■ TASK TO CARRY OUT:
Using the entries below, copy exactly each line from the line with "This screenshot has width=618, height=367." up to and including the line with "Task: Select the 8（72）value cell", with every picture left out.

■ RECORDS:

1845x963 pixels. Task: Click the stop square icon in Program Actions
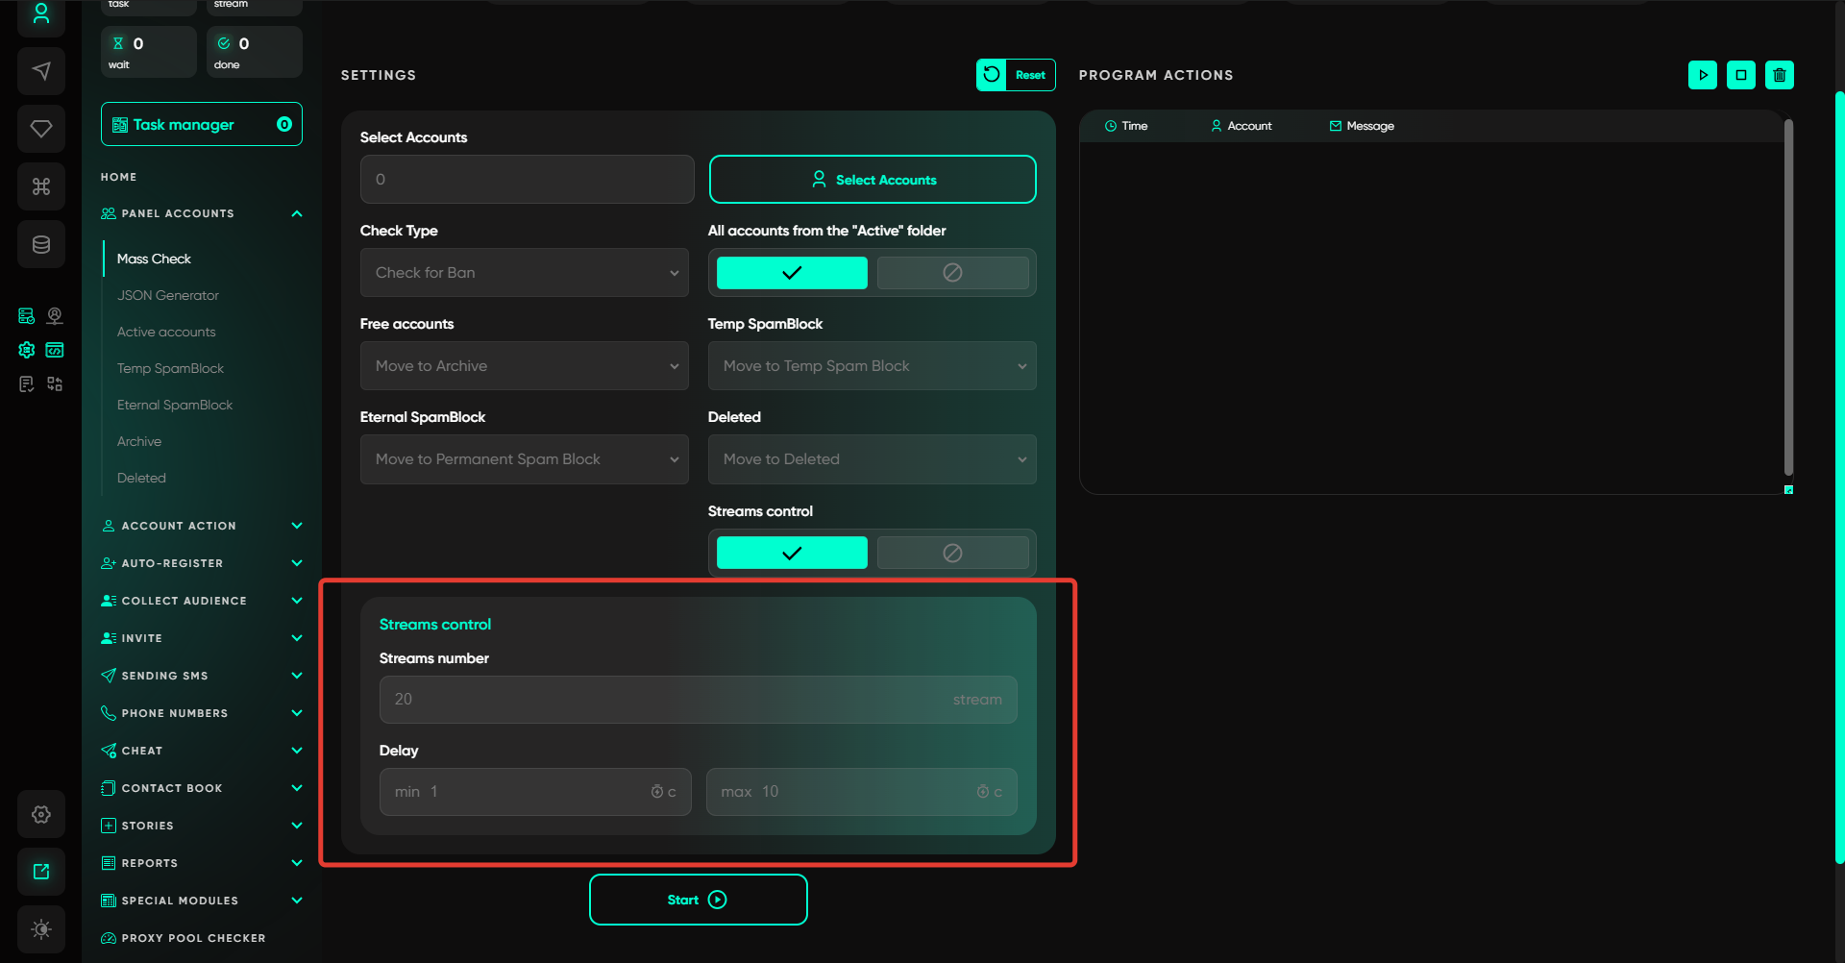coord(1740,75)
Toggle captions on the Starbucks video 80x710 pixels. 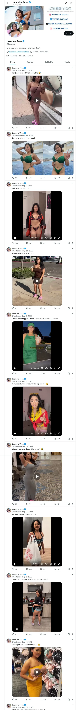(x=42, y=368)
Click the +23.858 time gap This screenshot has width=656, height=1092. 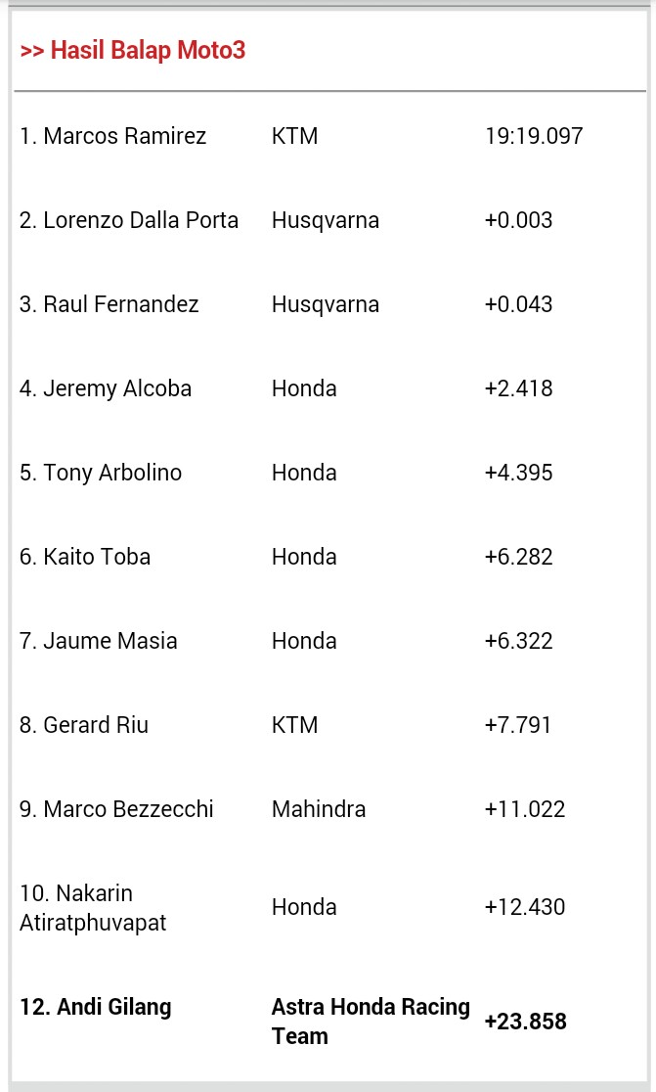pyautogui.click(x=525, y=1022)
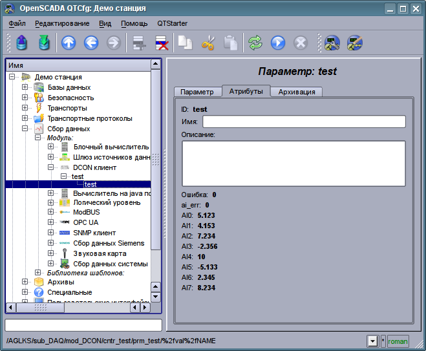Open the user selection dropdown in status bar
The width and height of the screenshot is (426, 351).
point(372,341)
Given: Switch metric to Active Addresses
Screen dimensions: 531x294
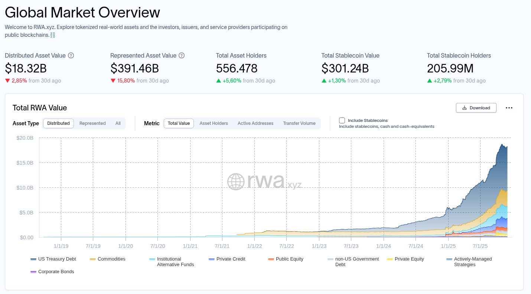Looking at the screenshot, I should 255,123.

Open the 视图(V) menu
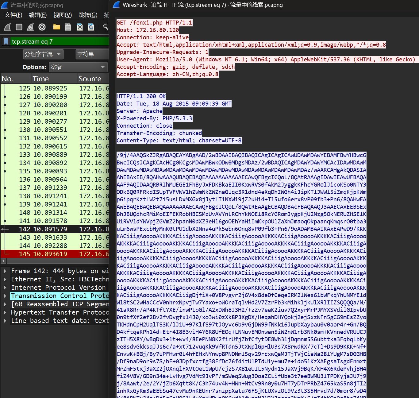pyautogui.click(x=63, y=15)
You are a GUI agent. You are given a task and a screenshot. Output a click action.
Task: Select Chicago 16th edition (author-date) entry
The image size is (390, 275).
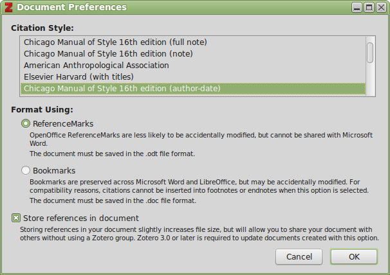click(x=193, y=89)
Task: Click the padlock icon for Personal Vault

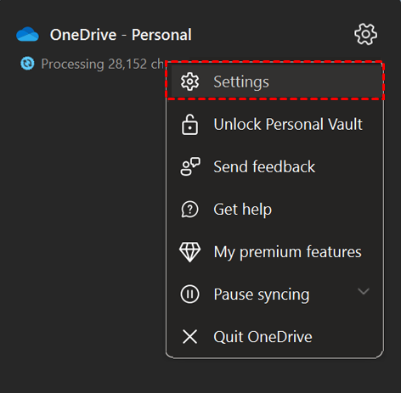Action: pyautogui.click(x=189, y=125)
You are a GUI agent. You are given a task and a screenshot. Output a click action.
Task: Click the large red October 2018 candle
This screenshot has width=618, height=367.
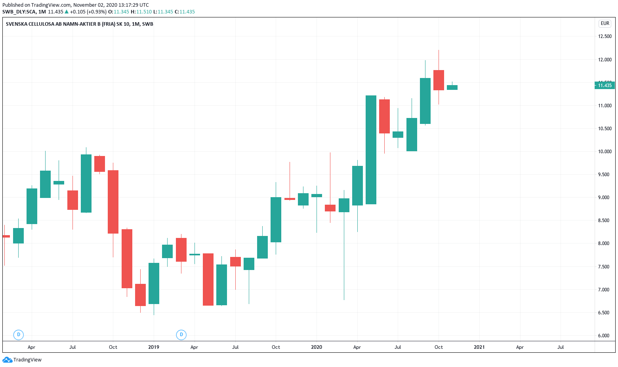(113, 202)
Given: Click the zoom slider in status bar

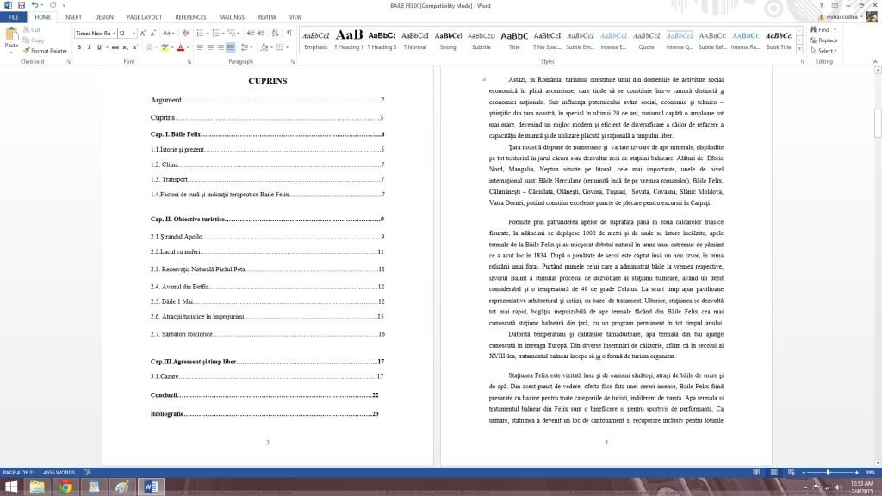Looking at the screenshot, I should pos(828,473).
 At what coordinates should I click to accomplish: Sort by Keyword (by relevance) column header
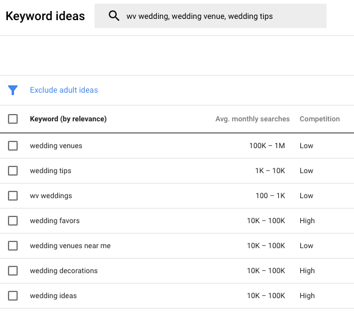coord(68,119)
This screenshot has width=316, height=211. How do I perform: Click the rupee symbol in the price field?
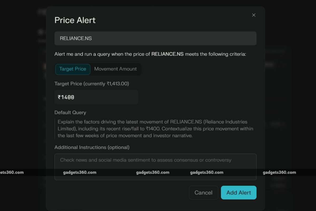tap(59, 97)
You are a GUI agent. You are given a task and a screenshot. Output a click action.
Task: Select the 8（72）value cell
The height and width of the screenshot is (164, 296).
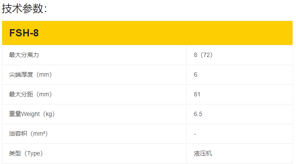tap(203, 55)
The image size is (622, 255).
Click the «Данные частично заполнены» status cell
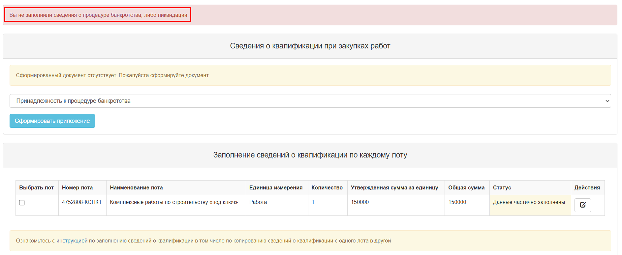tap(529, 202)
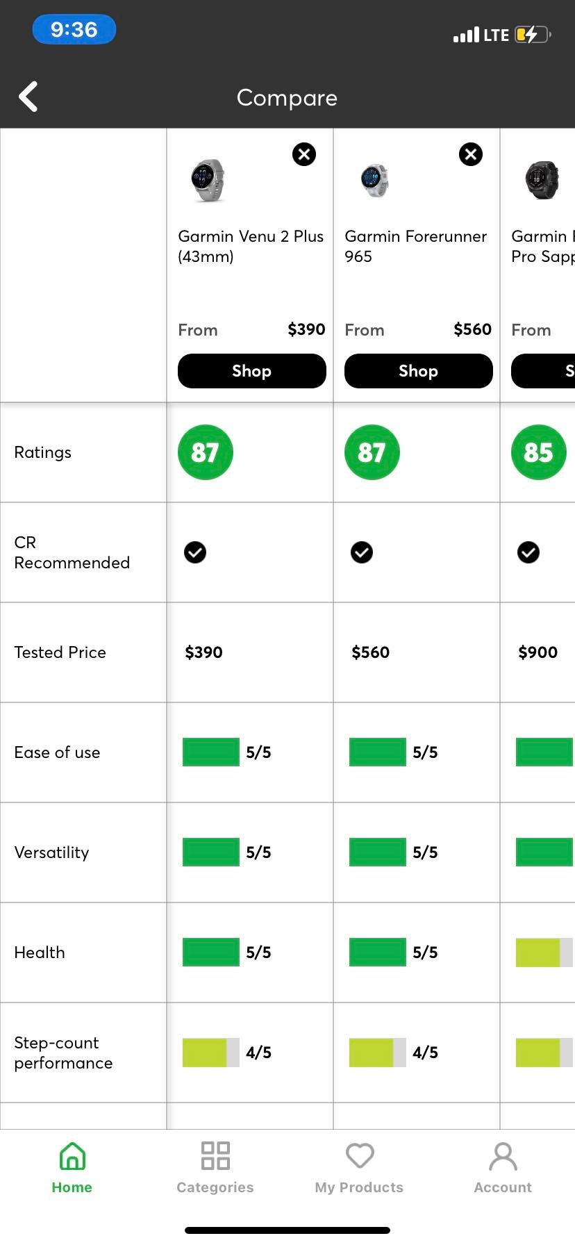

■ RESULT OF THE TASK:
This screenshot has width=618, height=367.
(113, 202)
Given: Click the zoom slider in status bar

Looking at the screenshot, I should pos(828,473).
 At what coordinates should I click to accomplish: Sort by Keyword (by relevance) column header
coord(68,119)
This screenshot has width=316, height=211. How do I perform: Click the rupee symbol in the price field?
tap(59, 97)
You are a GUI agent. You are given a task and a screenshot. Output a click action.
Task: Select the 8（72）value cell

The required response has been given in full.